### Document passage
Pot roast, soup: 4 cold weather dishes to celebrate the last lingering days of winter

Mackensy Lunsford
Southern Kitchen

Though it's hard to imagine, the winter weather will soon be a distant memory. When it's warm out, you might not want to dig into a steaming bowl of pot roast or slurp on noodles. So keep your roasting pans and your simmering pots handy for a few more weekends and celebrate the last of the cold weather with these dreamy, comforting dishes. 

Anne Byrn’s Braised Pot Roast with Sweet Onion Gravy

Perfect pot roast

This pot roast cooks low and slow at 300 degrees. You can even cook it longer at 275 degrees if your oven tends to run hot. It takes about 3-3½ hours for a 4-pound pot roast to cook. Go ahead and peel the potatoes, carrots, any root vegetable you like, and cover with water to prevent darkening. You’ll add those to the pot one hour before the roast is done. And when it’s done, the beef will be fork-tender, the veggies soft and the onions, juices and flour will have mixed and mingled to form their own gravy. Recipe courtesy of Anne Byrn.

### What is needed
Answer these questions about the pot roast article:
(a) How many cold weather dishes does the headline promise?
(b) How long does a 4-pound pot roast take to cook?
(c) When should the peeled vegetables go into the pot?
The lines that come next have no connection to the pot roast article.

### Provided material
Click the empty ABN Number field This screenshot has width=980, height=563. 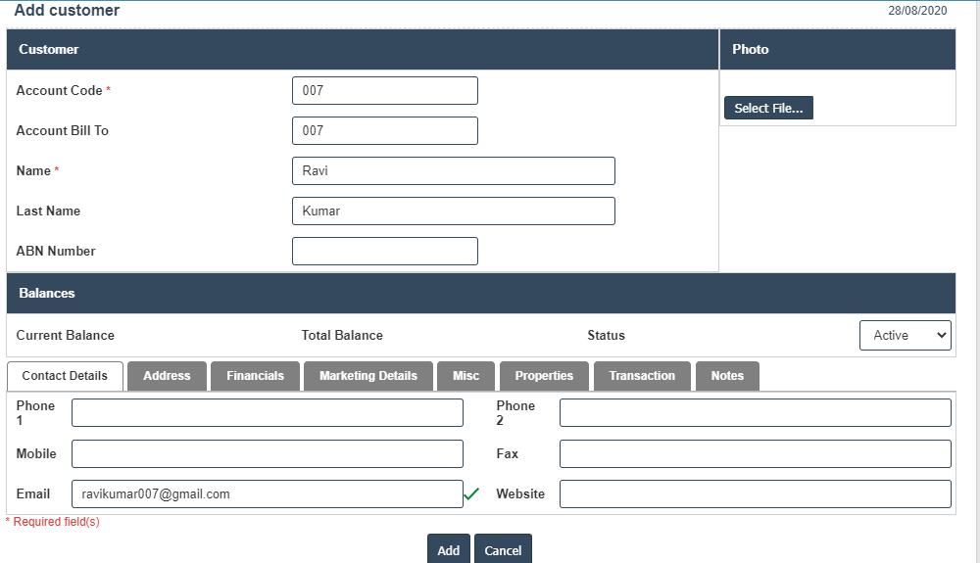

### Answer to this task
(a) Four.
(b) About 3-3½ hours.
(c) One hour before the roast is done.